Once upon a time (6:00:01 Eastern Standard, to be precise), there was a very intelligent yet highly incompetent worker at a nuclear power plant other than Homer Simpson (he was not intelligent) who caused a planetary disaster (oh all right, it didn't happen all in one second; it took two).
Fortunately for mankind, all other human beings had been transported to the galaxy Star Beam, which was not affected by the disaster. However, there was now the problem of where these billions of people would now live.
Another cause for concern was the presence of rabid wolves -- great big dudes which lived in the sewers and would peel out of there at night in hordes numbering upwards of 85, disguised as poodles. The disguises weren't very effective.
In fact, the disguises began to fall off when the wolves ran fast. As a result the billions of people knew they were wolves and ran into buildings to escape them. So the wolves starved to death.
Fortunately, our incompetent genius (we'll call him Elmo; the police wouldn't give us the real name) found the solution to both problems in one 'spill.' Elmo spilled two highly explosive liquids, and when they mixed, he knew exactly what to do!

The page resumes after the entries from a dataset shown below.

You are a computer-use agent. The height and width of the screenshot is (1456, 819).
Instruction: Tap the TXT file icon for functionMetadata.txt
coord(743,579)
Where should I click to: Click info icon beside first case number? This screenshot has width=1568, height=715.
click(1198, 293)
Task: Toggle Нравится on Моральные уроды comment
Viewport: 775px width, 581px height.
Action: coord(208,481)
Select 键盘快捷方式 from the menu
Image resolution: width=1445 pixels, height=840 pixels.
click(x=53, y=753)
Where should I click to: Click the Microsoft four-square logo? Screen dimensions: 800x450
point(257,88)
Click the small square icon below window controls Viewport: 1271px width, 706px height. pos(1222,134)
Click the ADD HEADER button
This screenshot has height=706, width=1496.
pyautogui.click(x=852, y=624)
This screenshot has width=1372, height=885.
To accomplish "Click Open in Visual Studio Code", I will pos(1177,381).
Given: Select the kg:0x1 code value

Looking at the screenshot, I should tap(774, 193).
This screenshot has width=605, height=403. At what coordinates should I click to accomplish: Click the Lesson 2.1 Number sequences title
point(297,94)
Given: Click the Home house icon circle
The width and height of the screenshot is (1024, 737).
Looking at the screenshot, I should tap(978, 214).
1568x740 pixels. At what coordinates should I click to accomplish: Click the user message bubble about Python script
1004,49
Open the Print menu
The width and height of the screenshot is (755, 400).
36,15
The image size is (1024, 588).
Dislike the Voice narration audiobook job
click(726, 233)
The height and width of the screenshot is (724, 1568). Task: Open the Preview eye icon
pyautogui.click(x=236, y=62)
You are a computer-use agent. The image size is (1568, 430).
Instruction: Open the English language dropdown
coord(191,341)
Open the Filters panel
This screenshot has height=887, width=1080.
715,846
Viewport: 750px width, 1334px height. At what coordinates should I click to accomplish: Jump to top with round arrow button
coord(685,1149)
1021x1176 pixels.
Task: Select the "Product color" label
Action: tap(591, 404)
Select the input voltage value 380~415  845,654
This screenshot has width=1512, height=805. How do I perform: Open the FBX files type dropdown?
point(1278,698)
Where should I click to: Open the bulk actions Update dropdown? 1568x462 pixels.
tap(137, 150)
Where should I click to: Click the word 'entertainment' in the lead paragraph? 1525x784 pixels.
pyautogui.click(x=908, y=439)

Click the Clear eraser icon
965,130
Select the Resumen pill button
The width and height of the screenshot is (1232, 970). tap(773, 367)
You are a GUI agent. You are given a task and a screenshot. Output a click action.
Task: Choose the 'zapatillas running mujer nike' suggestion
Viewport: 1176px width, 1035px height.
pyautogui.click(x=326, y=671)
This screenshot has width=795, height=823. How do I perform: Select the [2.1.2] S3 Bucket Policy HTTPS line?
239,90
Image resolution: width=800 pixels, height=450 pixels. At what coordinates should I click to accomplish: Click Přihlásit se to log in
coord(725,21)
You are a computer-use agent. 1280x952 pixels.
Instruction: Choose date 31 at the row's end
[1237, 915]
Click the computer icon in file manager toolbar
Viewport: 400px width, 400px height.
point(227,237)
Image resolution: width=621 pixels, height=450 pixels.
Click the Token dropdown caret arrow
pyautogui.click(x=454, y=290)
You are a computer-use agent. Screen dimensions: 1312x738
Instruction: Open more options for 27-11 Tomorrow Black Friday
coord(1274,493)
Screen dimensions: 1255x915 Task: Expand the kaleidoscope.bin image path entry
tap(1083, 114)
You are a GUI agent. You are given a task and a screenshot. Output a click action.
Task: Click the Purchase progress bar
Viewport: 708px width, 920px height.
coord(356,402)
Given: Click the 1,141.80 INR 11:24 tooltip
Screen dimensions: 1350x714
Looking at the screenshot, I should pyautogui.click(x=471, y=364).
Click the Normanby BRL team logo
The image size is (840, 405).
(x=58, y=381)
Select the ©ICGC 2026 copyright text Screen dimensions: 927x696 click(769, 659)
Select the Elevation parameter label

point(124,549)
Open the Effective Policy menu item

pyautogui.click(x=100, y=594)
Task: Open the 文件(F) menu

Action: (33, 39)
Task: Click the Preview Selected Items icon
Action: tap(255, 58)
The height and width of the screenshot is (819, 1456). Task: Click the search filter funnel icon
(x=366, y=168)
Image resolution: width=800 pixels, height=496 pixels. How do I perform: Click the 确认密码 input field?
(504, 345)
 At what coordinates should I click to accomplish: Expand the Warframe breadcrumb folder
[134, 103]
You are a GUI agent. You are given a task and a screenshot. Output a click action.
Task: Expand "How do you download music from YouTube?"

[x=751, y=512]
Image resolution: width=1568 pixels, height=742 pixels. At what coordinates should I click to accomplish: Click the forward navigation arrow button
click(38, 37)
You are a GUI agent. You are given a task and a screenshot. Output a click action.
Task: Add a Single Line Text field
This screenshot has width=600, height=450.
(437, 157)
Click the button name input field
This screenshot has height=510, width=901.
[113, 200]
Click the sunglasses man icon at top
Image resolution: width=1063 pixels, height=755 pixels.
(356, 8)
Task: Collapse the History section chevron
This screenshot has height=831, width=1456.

Elmo collected as much as he could of each of the explosives and mixed them together (along with a dash of salt and a stray cat) in a giant vat. He then dropped in a match, producing the greatest explosion the Earth had ever know. In the process, the solar system was vaporised, the galaxy rose several degrees in ambient background temperature, and the planets of the Star Beam galaxy were torn apart. By a fortunate coincidence, they re-combined to form a number of human-inhabited worlds (all with great open spaces) and one rather crowded wolf-infested world with one poor cat, frightened to tears by all the poodle-ish creates around it.